But barely a thought - either within the bank or outside it - has been devoted to what the American episode has cost and how similar errors might be avoided in future. Yet in a sense Bancorp was every bit as much a financial disaster as the Barings crash. It just took 16 years to unfold. And, of course, no one from NatWest is facing a long spell in a Singapore jail.
It began in 1979, when Robin Leigh Pemberton, then NatWest chairman, decided the bank needed more American exposure. He splashed out $456m (pounds 286m) on the National Bank of North America. Like an oil tanker set on a particular course, NatWest spent the next decade and a half building on that decision. It splurged $1.6bn on four more US banks and, when things got tough, beefed up the balance sheet with a $1bn capital injection. In total, it put $3bn into Bancorp. Inflation alone should have lifted that to $4bn or $5bn. The most pedestrian real growth would have pushed it to $6bn or $7bn. Yet NatWest will be lucky to get $4bn.
The only thing we learn from history is that we do not learn from history. NatWest's current executives weren't responsible for much if any of the Bancorp adventure and they are not apportioning blame now. Much more fun to debate how to spend the proceeds.
But retail bankers - who seem ever doomed to repeat their mistakes - should examine the affair. It should certainly be required reading at Bank of Scotland, whose latest foray into Australia (see page 6) is not entirely dissimilar.
THE SIREN voices of the financial engineers are getting louder every day. Demerge this. Break up that. Spin off the other. Demerger is gaining a reputation as the cure-all for any company not already slimmed down to the narrowest of businesses. Wall Street went into raptures last week because the phone company AT&T announced it was splitting itself into three bits. This side of the Atlantic, speculators are piling into anything they reckon can be given similar treatment - from Lonrho to Ladbroke.

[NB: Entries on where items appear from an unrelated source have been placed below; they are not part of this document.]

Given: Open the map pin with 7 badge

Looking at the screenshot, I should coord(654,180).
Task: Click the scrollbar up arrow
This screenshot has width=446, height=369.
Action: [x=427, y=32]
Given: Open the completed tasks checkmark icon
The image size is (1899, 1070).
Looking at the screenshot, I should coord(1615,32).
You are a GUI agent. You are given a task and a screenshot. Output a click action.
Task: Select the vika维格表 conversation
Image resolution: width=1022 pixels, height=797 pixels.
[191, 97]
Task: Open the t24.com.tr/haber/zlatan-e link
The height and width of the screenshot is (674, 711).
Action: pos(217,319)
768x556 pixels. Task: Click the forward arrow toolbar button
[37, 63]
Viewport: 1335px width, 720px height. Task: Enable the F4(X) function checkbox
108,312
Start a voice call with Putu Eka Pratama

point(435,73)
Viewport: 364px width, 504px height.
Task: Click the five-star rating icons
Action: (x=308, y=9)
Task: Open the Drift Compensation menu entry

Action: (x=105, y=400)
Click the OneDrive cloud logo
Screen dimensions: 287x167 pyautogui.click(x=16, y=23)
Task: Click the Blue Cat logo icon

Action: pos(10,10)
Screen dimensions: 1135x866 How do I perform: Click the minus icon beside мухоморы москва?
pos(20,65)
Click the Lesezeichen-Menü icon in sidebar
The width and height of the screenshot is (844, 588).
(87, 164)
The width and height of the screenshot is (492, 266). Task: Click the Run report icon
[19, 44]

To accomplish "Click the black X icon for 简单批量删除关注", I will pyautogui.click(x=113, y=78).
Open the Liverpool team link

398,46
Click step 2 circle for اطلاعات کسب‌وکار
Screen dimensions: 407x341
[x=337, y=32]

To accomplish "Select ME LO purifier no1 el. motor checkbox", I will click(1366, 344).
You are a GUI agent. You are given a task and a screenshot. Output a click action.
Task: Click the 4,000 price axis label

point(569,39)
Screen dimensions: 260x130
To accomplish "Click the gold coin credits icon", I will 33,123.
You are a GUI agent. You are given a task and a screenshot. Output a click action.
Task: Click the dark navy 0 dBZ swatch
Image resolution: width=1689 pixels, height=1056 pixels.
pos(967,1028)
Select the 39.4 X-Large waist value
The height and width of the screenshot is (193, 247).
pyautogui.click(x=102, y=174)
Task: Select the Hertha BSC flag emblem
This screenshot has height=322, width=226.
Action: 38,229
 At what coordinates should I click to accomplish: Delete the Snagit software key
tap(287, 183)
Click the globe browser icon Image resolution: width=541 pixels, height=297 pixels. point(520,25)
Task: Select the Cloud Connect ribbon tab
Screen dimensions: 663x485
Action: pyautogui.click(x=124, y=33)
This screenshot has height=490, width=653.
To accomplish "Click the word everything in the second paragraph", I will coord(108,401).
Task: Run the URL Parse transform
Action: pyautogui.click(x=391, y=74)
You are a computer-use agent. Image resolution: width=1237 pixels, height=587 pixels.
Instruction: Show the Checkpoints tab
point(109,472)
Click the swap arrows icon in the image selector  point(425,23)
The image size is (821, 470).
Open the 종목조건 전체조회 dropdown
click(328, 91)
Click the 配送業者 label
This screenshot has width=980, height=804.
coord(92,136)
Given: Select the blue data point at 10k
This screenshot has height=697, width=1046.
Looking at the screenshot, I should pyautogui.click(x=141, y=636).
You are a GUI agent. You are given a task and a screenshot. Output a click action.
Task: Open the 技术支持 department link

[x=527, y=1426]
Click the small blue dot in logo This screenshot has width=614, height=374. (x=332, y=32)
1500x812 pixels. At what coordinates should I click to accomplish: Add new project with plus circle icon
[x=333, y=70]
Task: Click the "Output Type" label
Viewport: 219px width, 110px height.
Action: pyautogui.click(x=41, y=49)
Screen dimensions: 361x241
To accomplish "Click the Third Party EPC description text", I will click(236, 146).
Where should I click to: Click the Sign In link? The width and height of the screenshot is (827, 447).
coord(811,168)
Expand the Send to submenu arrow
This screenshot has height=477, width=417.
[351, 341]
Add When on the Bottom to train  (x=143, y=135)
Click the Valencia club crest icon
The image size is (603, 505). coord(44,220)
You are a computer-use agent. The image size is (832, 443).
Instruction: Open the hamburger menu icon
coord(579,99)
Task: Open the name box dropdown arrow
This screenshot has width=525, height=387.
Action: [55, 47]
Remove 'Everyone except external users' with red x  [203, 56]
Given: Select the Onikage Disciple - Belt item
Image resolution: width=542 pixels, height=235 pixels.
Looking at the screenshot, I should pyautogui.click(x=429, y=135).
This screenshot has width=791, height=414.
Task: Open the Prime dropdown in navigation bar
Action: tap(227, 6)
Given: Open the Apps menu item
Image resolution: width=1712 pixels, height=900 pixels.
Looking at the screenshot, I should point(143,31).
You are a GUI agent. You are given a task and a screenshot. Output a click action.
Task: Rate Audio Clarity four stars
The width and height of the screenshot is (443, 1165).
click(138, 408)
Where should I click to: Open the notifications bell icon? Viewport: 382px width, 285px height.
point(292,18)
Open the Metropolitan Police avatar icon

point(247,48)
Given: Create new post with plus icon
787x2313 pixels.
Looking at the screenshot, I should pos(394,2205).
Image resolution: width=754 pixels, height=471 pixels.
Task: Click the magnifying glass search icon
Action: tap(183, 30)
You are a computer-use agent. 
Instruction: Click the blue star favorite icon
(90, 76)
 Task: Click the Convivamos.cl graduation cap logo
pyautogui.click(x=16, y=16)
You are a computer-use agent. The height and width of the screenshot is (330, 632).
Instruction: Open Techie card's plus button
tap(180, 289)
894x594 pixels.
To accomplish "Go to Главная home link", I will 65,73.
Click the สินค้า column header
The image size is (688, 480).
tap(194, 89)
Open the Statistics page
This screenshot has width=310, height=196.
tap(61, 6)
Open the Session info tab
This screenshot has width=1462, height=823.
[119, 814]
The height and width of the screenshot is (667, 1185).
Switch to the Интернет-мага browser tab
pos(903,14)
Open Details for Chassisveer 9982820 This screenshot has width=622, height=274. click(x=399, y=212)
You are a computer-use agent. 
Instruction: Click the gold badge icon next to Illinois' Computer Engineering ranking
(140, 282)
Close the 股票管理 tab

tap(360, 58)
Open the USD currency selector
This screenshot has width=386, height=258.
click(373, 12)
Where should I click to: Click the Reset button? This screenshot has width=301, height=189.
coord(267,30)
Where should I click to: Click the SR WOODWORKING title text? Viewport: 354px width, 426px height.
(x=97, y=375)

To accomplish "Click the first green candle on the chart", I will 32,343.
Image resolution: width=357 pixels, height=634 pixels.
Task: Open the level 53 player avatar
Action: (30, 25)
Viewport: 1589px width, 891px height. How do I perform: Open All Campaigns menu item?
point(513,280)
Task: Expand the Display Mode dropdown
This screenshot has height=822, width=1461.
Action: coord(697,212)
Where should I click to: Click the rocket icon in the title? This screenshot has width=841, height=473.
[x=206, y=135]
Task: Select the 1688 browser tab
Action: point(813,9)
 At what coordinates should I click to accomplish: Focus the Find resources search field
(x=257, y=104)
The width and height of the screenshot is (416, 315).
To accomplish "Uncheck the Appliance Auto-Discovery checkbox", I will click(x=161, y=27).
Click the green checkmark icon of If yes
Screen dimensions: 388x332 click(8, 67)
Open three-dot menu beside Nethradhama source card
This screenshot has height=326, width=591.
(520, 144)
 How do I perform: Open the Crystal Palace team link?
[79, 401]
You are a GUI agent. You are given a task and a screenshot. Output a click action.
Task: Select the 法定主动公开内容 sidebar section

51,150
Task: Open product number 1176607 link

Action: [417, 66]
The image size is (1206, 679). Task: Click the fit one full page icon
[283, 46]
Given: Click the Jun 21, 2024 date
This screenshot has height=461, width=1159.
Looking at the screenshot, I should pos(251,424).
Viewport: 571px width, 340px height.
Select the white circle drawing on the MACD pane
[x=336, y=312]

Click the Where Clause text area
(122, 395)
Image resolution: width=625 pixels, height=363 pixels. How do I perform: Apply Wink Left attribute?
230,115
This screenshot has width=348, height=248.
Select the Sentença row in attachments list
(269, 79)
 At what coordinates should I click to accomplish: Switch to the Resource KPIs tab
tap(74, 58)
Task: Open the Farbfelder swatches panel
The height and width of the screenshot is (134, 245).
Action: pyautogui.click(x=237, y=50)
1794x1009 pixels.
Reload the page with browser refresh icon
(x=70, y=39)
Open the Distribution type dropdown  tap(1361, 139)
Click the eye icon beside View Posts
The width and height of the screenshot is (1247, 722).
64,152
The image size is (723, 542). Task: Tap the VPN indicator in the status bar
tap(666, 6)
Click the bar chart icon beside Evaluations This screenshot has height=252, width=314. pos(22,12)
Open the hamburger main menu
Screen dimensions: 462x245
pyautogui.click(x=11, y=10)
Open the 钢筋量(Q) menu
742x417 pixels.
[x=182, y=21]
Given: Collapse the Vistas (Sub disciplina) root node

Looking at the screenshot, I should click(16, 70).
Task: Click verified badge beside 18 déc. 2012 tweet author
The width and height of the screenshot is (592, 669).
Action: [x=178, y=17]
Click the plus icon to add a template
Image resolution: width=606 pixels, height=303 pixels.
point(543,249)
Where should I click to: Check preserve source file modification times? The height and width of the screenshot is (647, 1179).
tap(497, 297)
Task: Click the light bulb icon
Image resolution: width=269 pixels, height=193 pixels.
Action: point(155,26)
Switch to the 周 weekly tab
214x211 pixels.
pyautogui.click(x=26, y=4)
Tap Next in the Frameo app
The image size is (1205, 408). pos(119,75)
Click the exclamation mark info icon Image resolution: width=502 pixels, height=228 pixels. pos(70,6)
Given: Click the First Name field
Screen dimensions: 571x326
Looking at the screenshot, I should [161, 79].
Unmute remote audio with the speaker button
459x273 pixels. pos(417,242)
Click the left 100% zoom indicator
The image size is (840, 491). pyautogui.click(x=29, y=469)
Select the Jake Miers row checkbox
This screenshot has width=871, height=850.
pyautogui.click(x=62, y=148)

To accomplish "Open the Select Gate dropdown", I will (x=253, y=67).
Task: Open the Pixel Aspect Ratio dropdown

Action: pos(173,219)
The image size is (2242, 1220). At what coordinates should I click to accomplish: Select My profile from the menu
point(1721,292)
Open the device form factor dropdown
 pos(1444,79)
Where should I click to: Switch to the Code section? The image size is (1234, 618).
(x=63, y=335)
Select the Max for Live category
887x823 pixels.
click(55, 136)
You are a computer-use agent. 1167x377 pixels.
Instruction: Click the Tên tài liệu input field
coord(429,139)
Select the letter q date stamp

But while the pyrotechnics of merchant bankers can deliver short-term spurts in a share price, they only make sense in the long run to the extent that they help produce a better or cheaper product or service. Tiresome (if you're a merchant banker), but true.
Last week, the financial engineers were in full cry after Sears, that most diversified of retail groups, unveiled lousy interim figures. Here, they insisted, was a business ripe for break-up. It retails everything from furniture to shoes, and in a variety of formats from mail-order to department stores. Where's the synergy in all that, they asked? The answer is there is none. There's virtually no logic to the lumping together of Sears' myriad parts. But then there's no evidence that if it were broken up, the sum of the parts would be any greater than the whole. There is no easy solution.
Rummaging in the library, I came across a quote from Liam Strong, the chief executive, shortly after he arrived at Sears three years ago. Explaining how he planned to turn around the group, he said: "We are not talking rocket science here. The difference between most retailers is not strategy or insight. It's execution."
True then and true now. Retail, to rehearse Lord Sainsbury's favourite aphorism, is detail. Sadly, good execution is horribly difficult. And it requires more patience, dedication and doggedness than mere rocket science.
Strong has already tackled some of the worst excesses of this ramshackle organisation. The next essential is to put strong, motivated management into each of operating business. Good management at the centre is not enough.
Cook's wall of silence
WHEN the group managing director of a publicly quoted company and two of his colleagues face 141 criminal charges, you might expect the company to tell its shareholders. Not, it seems, when the company is DC Cook. As Patrick Tooher describes below, the company and its MD are in the dock for selling "clocked" cars. Yet they have not seen fit to inform shareholders through a Stock Exchange announcement. And with all the insouciant gall you might expect from second-hand car salesmen, they managed to conduct the entire annual meeting last Wednesday without a single mention.
Shareholders deserve to be let in on this little omission - first because any resulting fines or compensation payments could have a big impact on profits, and second, because they need to know whether the directors are fit and proper to look after their investment.
Perhaps one can't look for any more from a company still dominated by the founding family. When the daughter of the chairman is appointed to the board aged 22, you know better than to expect the company to be run purely in the interests of all shareholders. Family firms that go to the public to bolster their share register have to recognise they can no longer run their businesses as private fiefdoms.
New kid on the screen
TRADEPOINT, the screen-based stock market that was launched last week in competition with the Stock Exchange, has got off to a slow start. In its first two days, it handled precisely 40 trades, worth pounds 4.3m. By my calculation, therefore, it earned pounds 2,150 in commission - barely enough to keep the computers switched on. There is a long way to go to reach the 2 per cent market share target necessary for break-even.
But the Stock Exchange would be mad to be complacent. The system clearly works, and so far without a hitch. The advantages over the exchange's own Seaq system are compelling: anonymity and commissions one-quarter the size. Moreover, the institutional investors it is designed for have every reason to give it a whirl - they own it.
Tradepoint has two other aces up its sleeve. It is planning to extend its opening hours to cater for US-based dealers, who will be able to trade into the evening. And it is considering expanding the service to include international equities and Eurobonds. We haven't heard the last of this fledgling service.